Variable type: numeric

skim_variable	complete_rate	mean	sd	p0	p25	p50	p75	p100	hist
yield_mg_ha	1	11.89	1.25	9.33	11.14	11.66	12.65	15.16	▂▇▆▃▁
protein_pct	1	8.55	0.59	7.36	8.11	8.49	8.98	9.85	▃▇▇▅▃
oil_pct	1	4.19	0.31	3.41	4.00	4.21	4.39	4.99	▂▃▇▅▁
ndvi	1	0.79	0.06	0.62	0.75	0.79	0.83	0.93	▁▃▇▆▁
chlorophyll_spad	1	46.45	4.03	35.76	43.65	46.89	49.32	55.35	▂▅▇▇▂
plant_height_cm	1	246.13	18.44	205.21	236.81	248.57	257.17	293.45	▂▃▇▃▁
test_weight_kghl	1	74.28	2.70	68.04	72.43	74.33	76.12	80.47	▂▆▇▆▂
harvest_moisture_pct	1	18.54	2.07	13.46	17.18	18.54	19.66	24.20	▂▅▇▃▁
soil_no3_ppm	1	30.08	10.50	9.96	22.12	28.94	36.69	61.15	▃▇▅▃▁
om_pct	1	3.44	0.63	1.92	2.97	3.44	3.95	5.08	▂▇▇▆▂
ph	1	6.64	0.36	5.78	6.40	6.61	6.90	7.54	▂▆▇▆▁

5 Prepare the data

PCA requires numeric inputs.
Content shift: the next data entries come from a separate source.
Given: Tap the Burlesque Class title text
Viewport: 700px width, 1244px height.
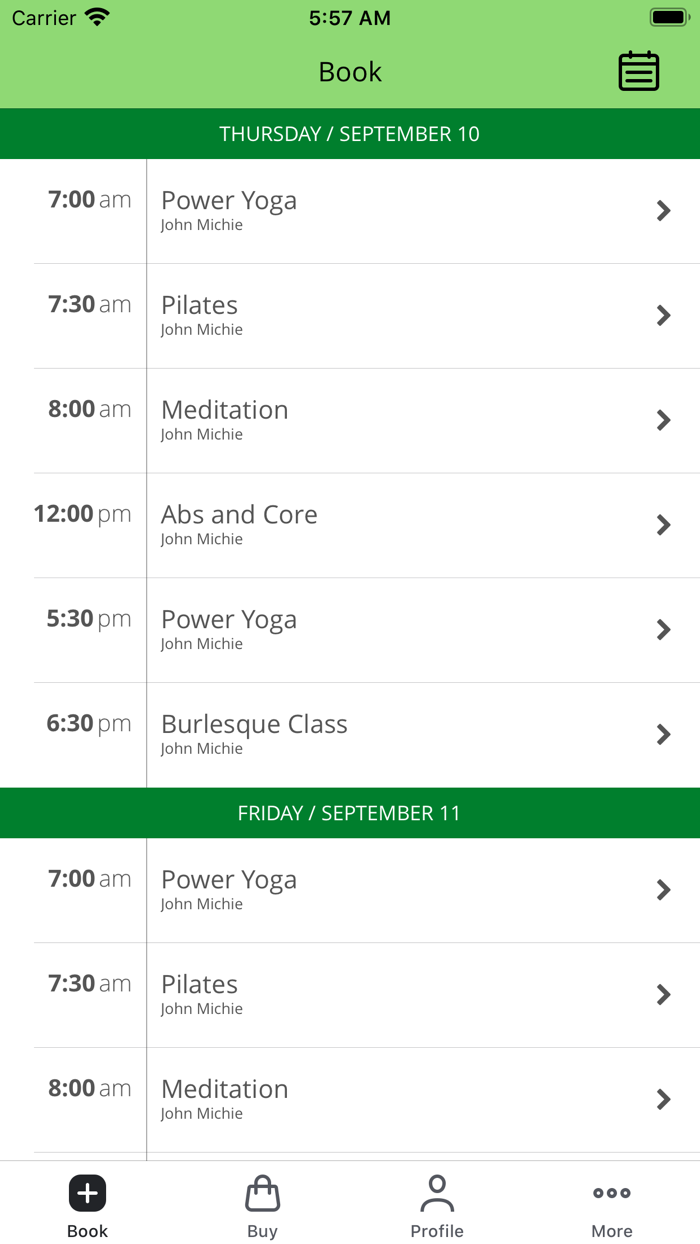Looking at the screenshot, I should [254, 724].
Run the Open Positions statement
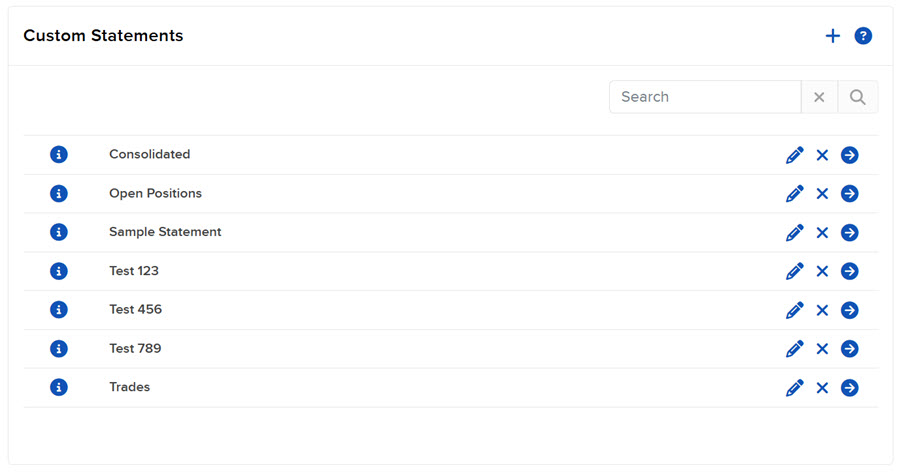900x475 pixels. point(850,194)
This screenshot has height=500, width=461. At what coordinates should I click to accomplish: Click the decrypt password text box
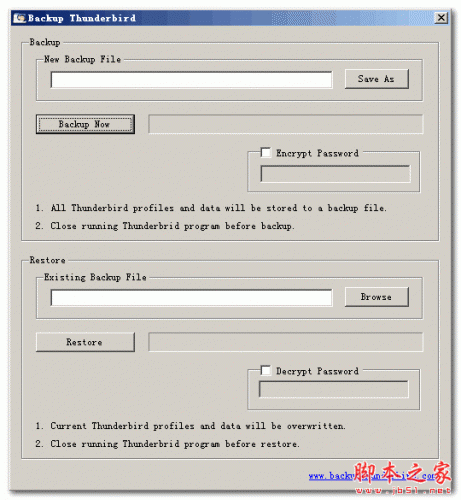334,389
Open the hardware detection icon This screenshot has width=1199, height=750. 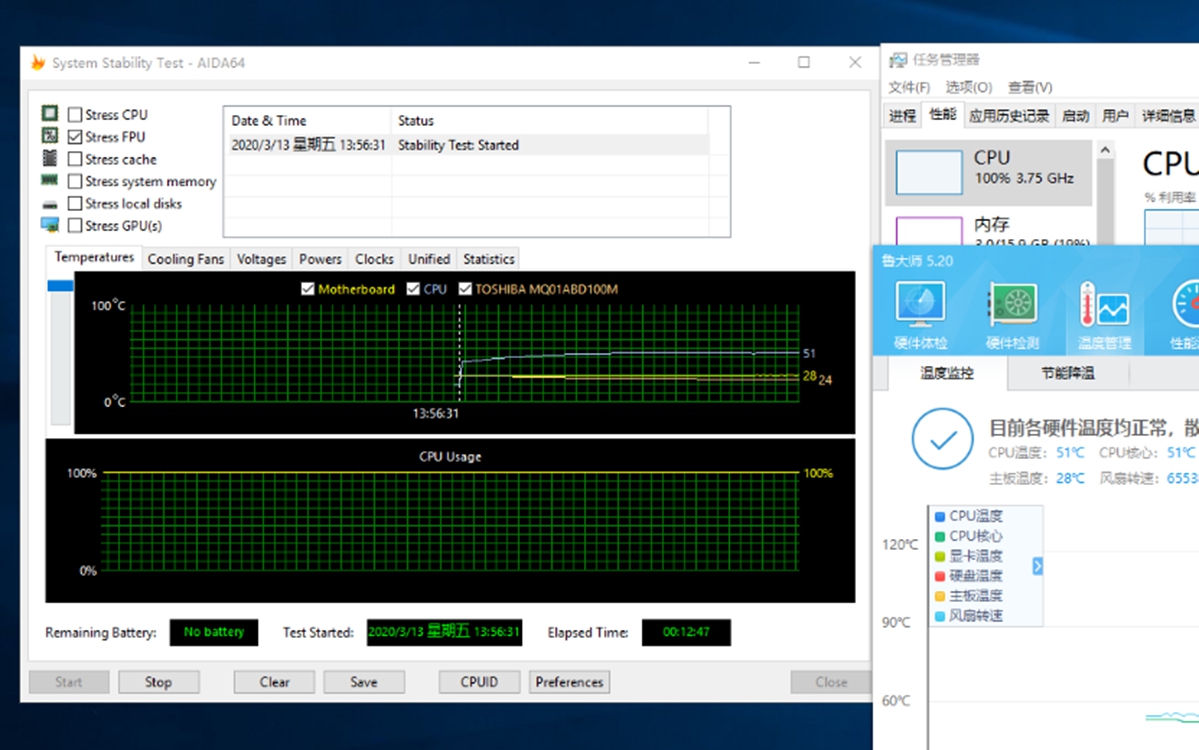pos(1012,305)
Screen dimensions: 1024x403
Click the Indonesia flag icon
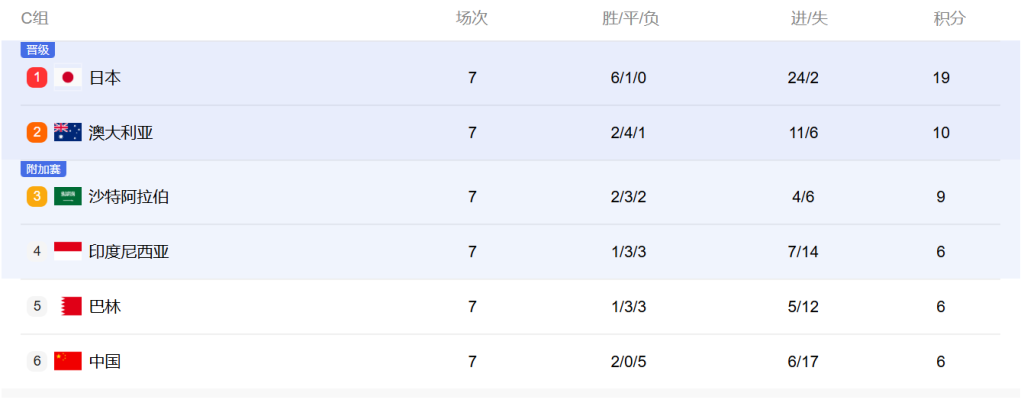pyautogui.click(x=68, y=251)
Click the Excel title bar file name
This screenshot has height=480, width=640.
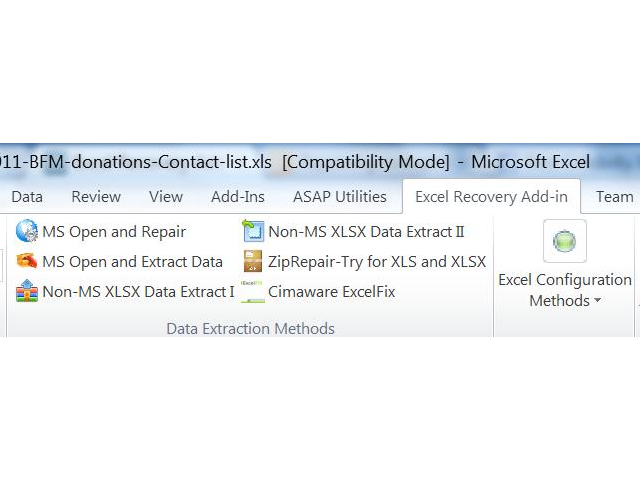(x=136, y=162)
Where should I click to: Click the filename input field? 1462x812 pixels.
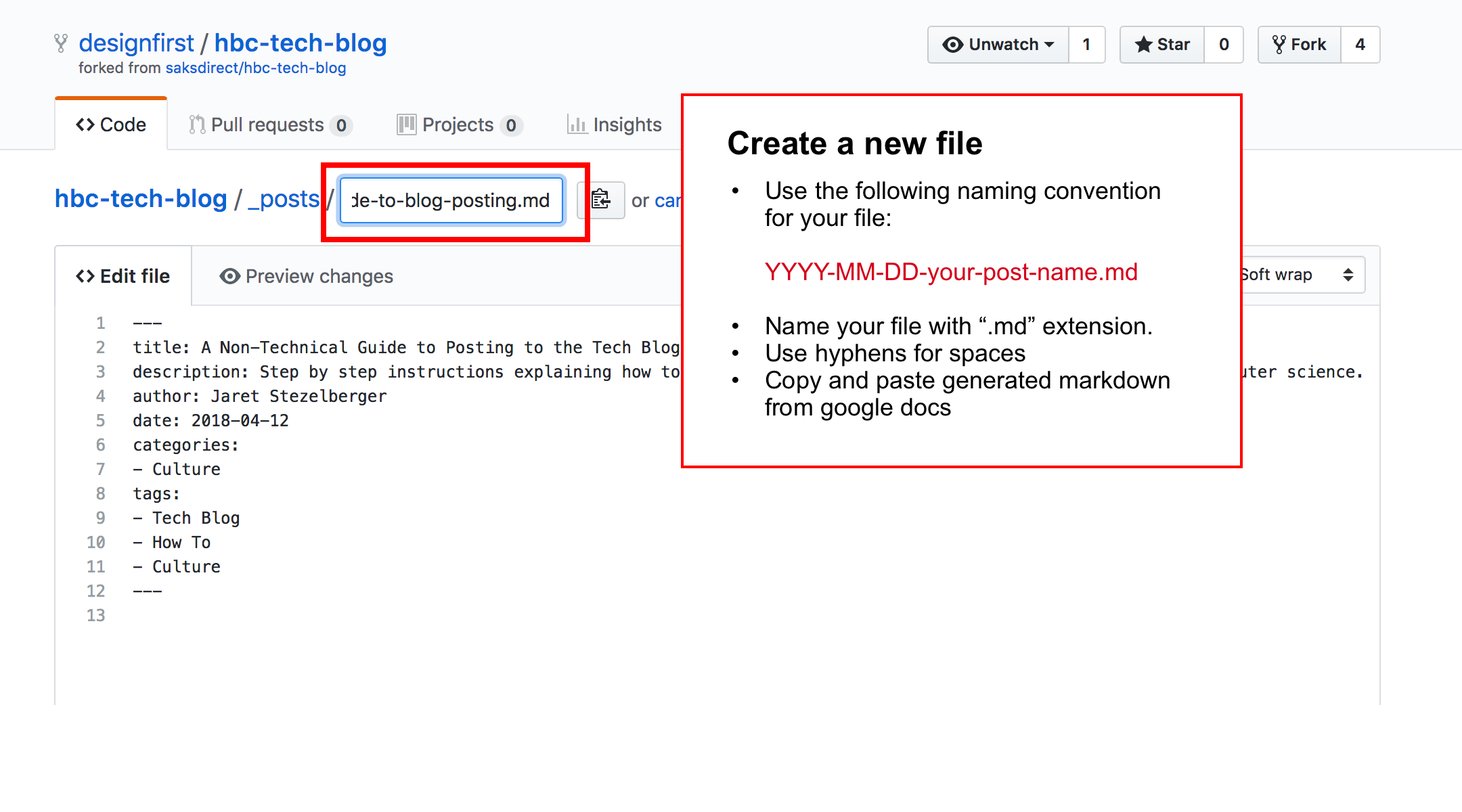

Here we separate numeric variables from identifier columns so we can use the identifiers later for plotting and interpretation.

Show code

trial_x <- trial %>%
  select(where(is.numeric))

trial_ids <- trial %>%
  select(site, hybrid)

trial_x %>% glimpse()

Rows: 120
Columns: 11
$ yield_mg_ha          <dbl> 12.77993, 11.35051, 13.38045, 11.19544, 11.83949,…
$ protein_pct          <dbl> 9.294304, 8.327702, 8.905811, 8.236639, 8.073834,…
$ oil_pct              <dbl> 4.528044, 3.809309, 4.380282, 4.058621, 4.428758,…
$ ndvi                 <dbl> 0.8072862, 0.8195942, 0.7680066, 0.7412932, 0.789…
$ chlorophyll_spad     <dbl> 49.31489, 42.64968, 52.93612, 42.25517, 47.40432,…
$ plant_height_cm      <dbl> 262.6780, 231.9071, 227.0569, 226.2496, 237.5374,…
$ test_weight_kghl     <dbl> 72.53262, 76.02976, 77.18008, 74.55143, 74.34981,…
$ harvest_moisture_pct <dbl> 18.34216, 18.26456, 19.67665, 19.62144, 21.11997,…
$ soil_no3_ppm         <dbl> 37.00722, 29.03372, 61.15285, 24.96396, 17.33702,…
$ om_pct               <dbl> 3.157676, 3.784136, 3.438675, 3.817635, 1.922027,…
$ ph                   <dbl> 6.884339, 6.377122, 6.044983, 7.019542, 5.820475,…

Why scaling matters

Our variables are measured in very different units (for example, ppm, %, cm, and index values). Because of that, we use centering and scaling so that each variable contributes on a standardized scale.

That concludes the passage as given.